I write my grievances
and my joys
on parched paper, and sometimes
slip them onto WordPress,

my message in an opaque bottle
that bobs and bobs
out into the cyberspace,
to be read or not...

I do not expect rescue
to fill the silence
I'm content to build
my sand castle, again and again

shape it anew
with each tidal wave
that laps at the shores
of grief, desolation, and joy

©Heather Carr-Rowe

The Skeptic’s Kaddish W3 Prompt # 169 is given to us by the Poet of the Week Lesley Scoble. She asks us to write a narrative poem in any poetic form of our choice. I chose the Desert Island.

Here are the guidelines:
This week, you are the inhabitant of a realm set apart.

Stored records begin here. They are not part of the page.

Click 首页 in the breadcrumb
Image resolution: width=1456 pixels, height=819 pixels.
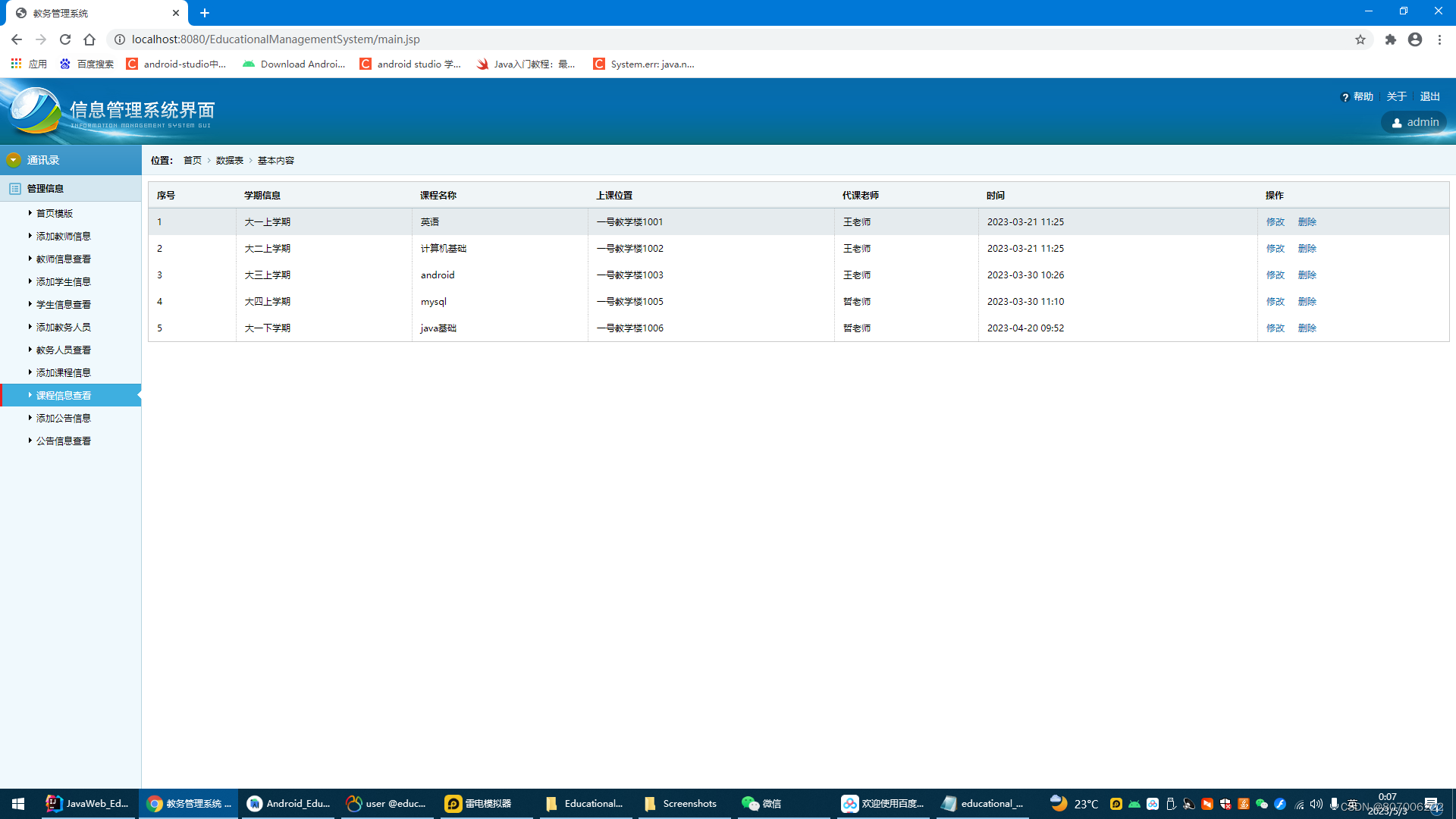193,160
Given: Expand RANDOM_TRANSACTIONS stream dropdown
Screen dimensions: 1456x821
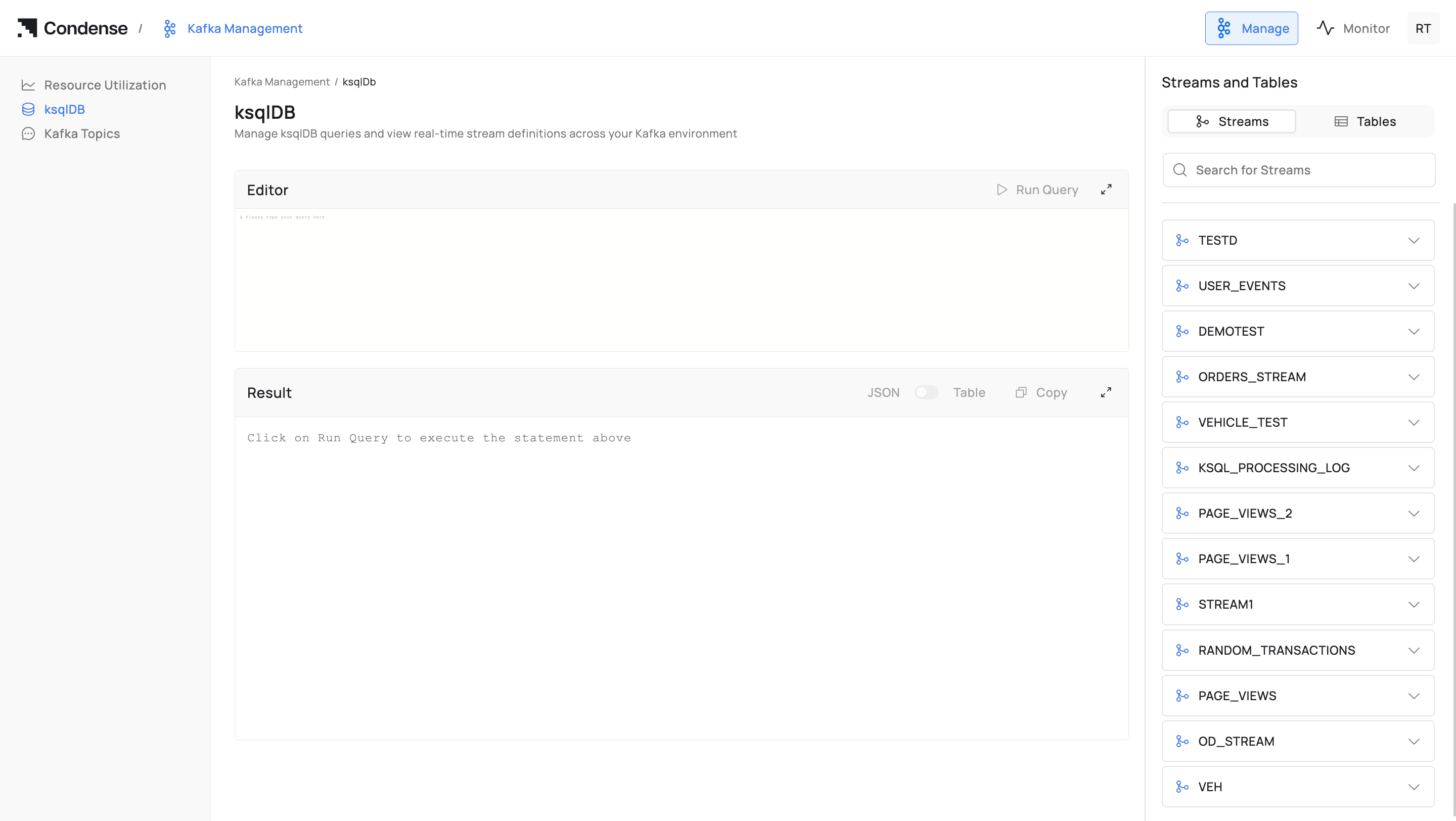Looking at the screenshot, I should pos(1414,650).
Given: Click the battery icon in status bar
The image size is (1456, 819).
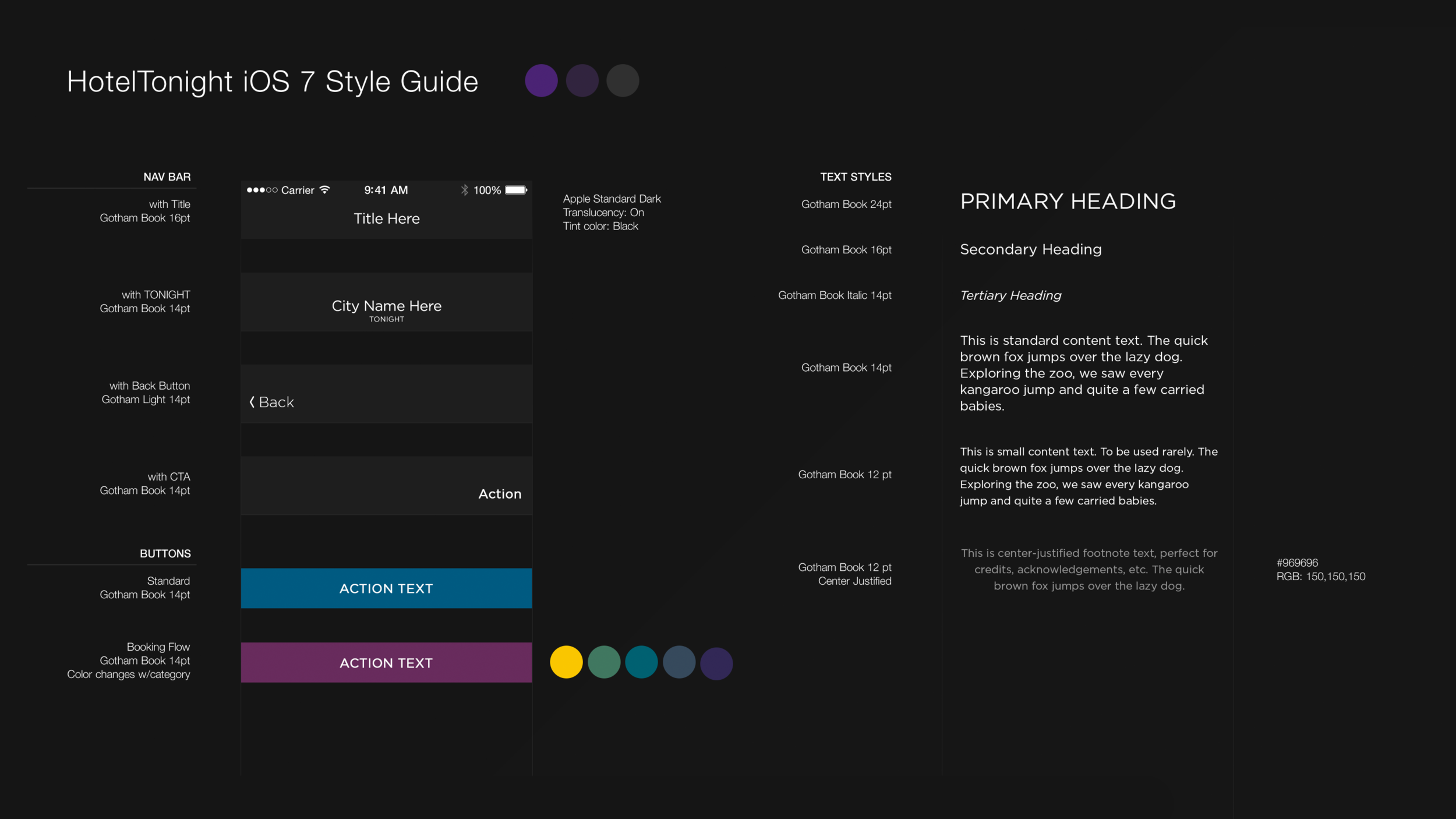Looking at the screenshot, I should [x=516, y=190].
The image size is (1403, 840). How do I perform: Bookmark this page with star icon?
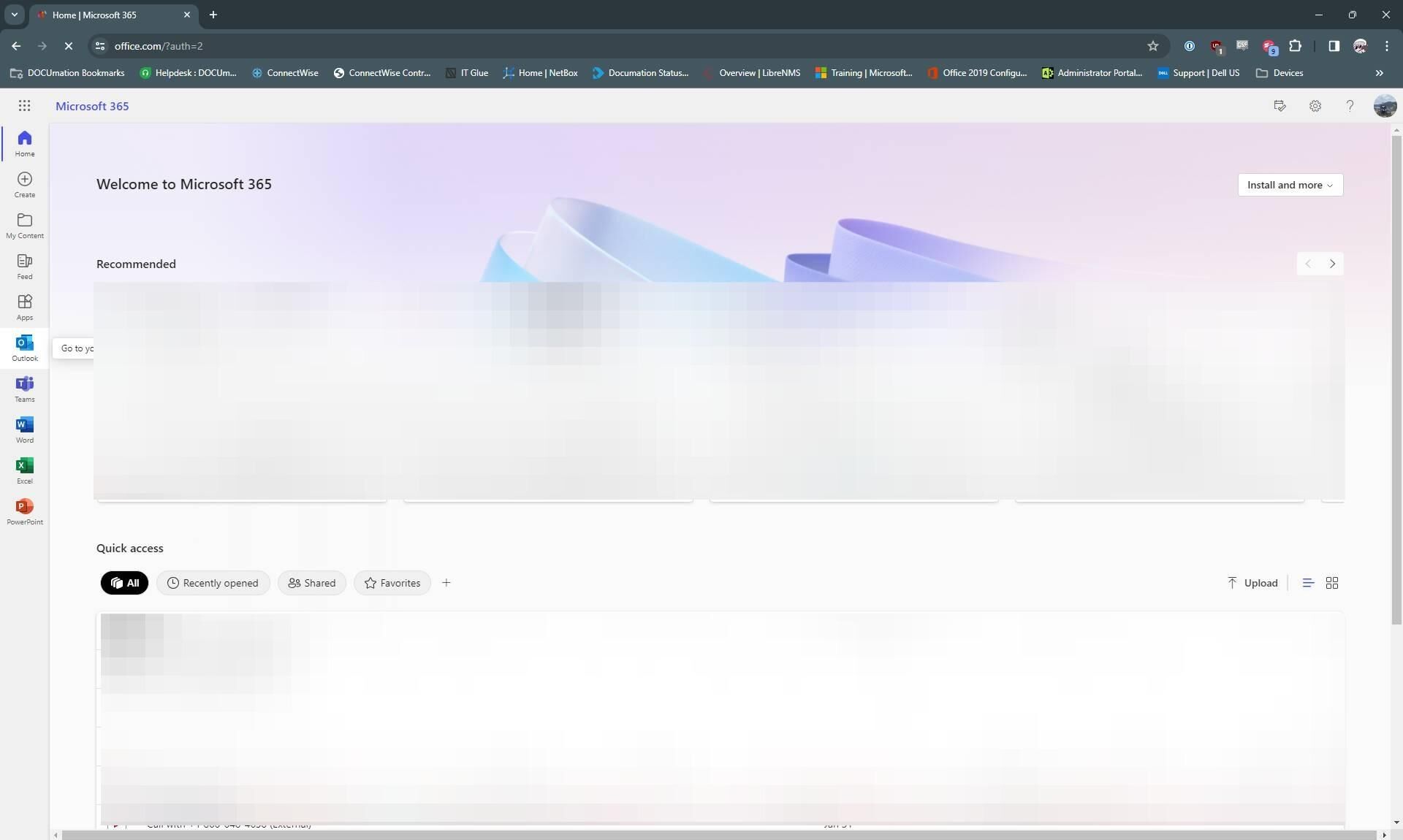[1152, 46]
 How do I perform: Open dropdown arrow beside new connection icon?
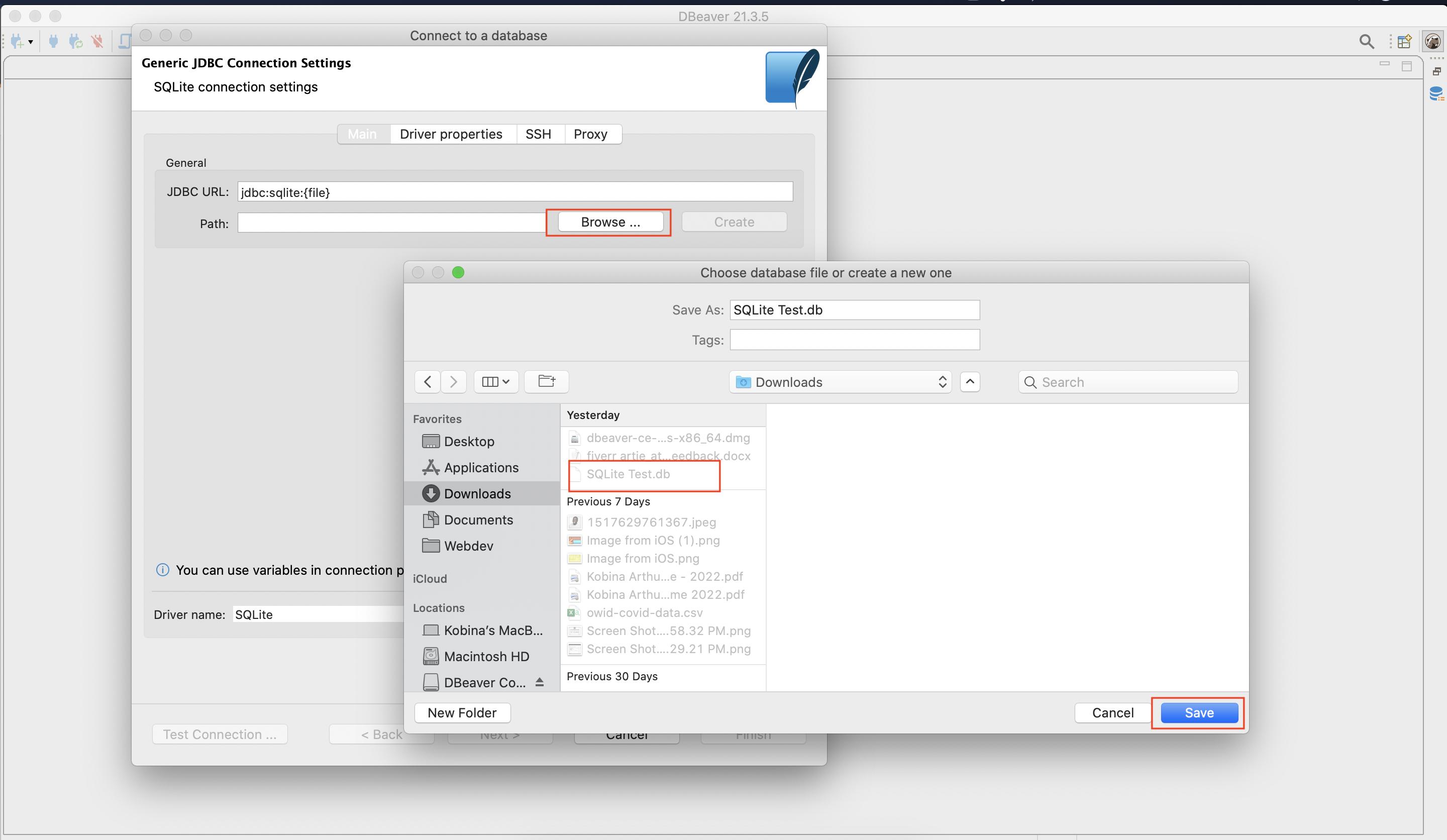coord(31,42)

Option 1: The Desert Island 🏝️
You’re alone on a desert island. It may be literal—or metaphorical.
Why are you here? What led you to this dilemma? How do you feel, truly? How are you surviving—physically, emotionally, spiritually? What are your hopes? How might you escape? And crucially: do you even want to?
Let solitude shape the rhythm.

Option 2: The Fantasy Castle 🏰
You inhabit a castle—not just any, but one infused with fantasy.
Who are you? Are you a monarch weighed by secrets, a dragon curled beneath the stone, a gargoyle watching centuries unfold, a princess awaiting—or resisting—destiny… or something else entirely?

Heartbeat

there is silence
between each sharp

s t
a c c
a t
o

upon the rooftop

with each beat
yellow becomes green
a welcomed kiss
from the clouds

language of life
a covenant
between heaven and earth

no dotted line
just a breathless
sigh
upon the nape
of Mother Earth

©Heather Carr-Rowe
W3 # 164 is brought to us by this week's POW,  Sheila Bair.   She  invites us to write about: what remains. It might be something tangible—a physical object recovered from ruin. Or something intangible: the loyalty of a lifelong friend, or a memory that somehow outlasts the forgetting.

Loss may be arbitrary, but what remains often feels distilled—essential.

For this prompt, let’s shape our reflections into a quadrille—a 44-word poem with no required rhyme or meter. This unique form was originally created at the d’Verse Poets Pub, where poets gather weekly to distill thought and feeling into brief, potent verse.

Finding Fortune

Fortune, found by the brook,
lapping waters break,
not our soul
for here we set sail
from the voices that rage,
scuttle like a roach
through morning speakers,
news sets off all sparkers.
Can what really matters
be measured by gold metres?

So, we sit in the quiet,
and equate
the anger of greed
vs love's sweet grade.
Breathe our hearts still,
let the wars stall
surrounding noise arrests,
nature resists,
resets the pace,
offers us peace.

©Heather Carr-Rowe
W3 # 159 is brought to us this week's POW, our esteemed  host, David Bogomolny . He asks us to write a poem using pararhyme throughout—where consonant sounds match but the vowels shift (e.g., fill / fell, stone / stain). Let this half-matching quality reflect a theme of incompleteness, near-misses, or strained connection.